Start of Exercise material
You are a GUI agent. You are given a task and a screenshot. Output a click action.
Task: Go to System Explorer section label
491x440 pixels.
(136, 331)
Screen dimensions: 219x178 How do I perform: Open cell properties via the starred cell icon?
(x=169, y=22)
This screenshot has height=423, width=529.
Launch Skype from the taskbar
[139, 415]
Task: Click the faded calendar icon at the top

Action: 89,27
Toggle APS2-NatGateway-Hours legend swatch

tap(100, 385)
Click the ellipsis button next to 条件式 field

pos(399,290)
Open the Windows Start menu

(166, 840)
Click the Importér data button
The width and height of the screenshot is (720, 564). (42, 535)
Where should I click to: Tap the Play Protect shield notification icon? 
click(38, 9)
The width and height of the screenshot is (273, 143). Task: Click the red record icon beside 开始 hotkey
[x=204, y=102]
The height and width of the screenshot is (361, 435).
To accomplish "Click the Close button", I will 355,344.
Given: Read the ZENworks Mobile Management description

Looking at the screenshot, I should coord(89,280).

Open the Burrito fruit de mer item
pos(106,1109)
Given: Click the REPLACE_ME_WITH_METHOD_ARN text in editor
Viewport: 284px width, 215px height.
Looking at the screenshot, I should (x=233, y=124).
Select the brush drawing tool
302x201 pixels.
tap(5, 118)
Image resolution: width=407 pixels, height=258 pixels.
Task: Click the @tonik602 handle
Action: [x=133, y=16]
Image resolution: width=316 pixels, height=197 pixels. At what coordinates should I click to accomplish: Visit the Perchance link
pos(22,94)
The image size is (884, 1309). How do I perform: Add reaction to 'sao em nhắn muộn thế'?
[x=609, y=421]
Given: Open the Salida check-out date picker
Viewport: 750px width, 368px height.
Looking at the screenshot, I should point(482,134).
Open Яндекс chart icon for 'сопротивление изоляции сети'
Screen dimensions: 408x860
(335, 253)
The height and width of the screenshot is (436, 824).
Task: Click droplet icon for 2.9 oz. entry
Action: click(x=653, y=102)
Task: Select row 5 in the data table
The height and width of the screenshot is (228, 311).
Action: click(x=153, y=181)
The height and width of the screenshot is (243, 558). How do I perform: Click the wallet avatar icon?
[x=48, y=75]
End of Exercise material
= Exercise brief =
Every line of the listing is to be returned exactly as given.

= Response =
You are a GUI agent. You are given a task and a screenshot. Output a click action.
Task: Go to System Explorer section label
491x440 pixels.
(136, 331)
Screen dimensions: 219x178 How do I perform: Open cell properties via the starred cell icon?
(x=169, y=22)
This screenshot has height=423, width=529.
Launch Skype from the taskbar
[139, 415]
Task: Click the faded calendar icon at the top

Action: 89,27
Toggle APS2-NatGateway-Hours legend swatch

tap(100, 385)
Click the ellipsis button next to 条件式 field

pos(399,290)
Open the Windows Start menu

(166, 840)
Click the Importér data button
The width and height of the screenshot is (720, 564). (42, 535)
Where should I click to: Tap the Play Protect shield notification icon? 
click(38, 9)
The width and height of the screenshot is (273, 143). Task: Click the red record icon beside 开始 hotkey
[x=204, y=102]
The height and width of the screenshot is (361, 435).
To accomplish "Click the Close button", I will 355,344.
Given: Read the ZENworks Mobile Management description

Looking at the screenshot, I should coord(89,280).

Open the Burrito fruit de mer item
pos(106,1109)
Given: Click the REPLACE_ME_WITH_METHOD_ARN text in editor
Viewport: 284px width, 215px height.
Looking at the screenshot, I should (x=233, y=124).
Select the brush drawing tool
302x201 pixels.
tap(5, 118)
Image resolution: width=407 pixels, height=258 pixels.
Task: Click the @tonik602 handle
Action: [x=133, y=16]
Image resolution: width=316 pixels, height=197 pixels. At what coordinates should I click to accomplish: Visit the Perchance link
pos(22,94)
The image size is (884, 1309). How do I perform: Add reaction to 'sao em nhắn muộn thế'?
[x=609, y=421]
Given: Open the Salida check-out date picker
Viewport: 750px width, 368px height.
Looking at the screenshot, I should point(482,134).
Open Яндекс chart icon for 'сопротивление изоляции сети'
Screen dimensions: 408x860
(335, 253)
The height and width of the screenshot is (436, 824).
Task: Click droplet icon for 2.9 oz. entry
Action: click(x=653, y=102)
Task: Select row 5 in the data table
The height and width of the screenshot is (228, 311).
Action: click(x=153, y=181)
The height and width of the screenshot is (243, 558). How do I perform: Click the wallet avatar icon?
[x=48, y=75]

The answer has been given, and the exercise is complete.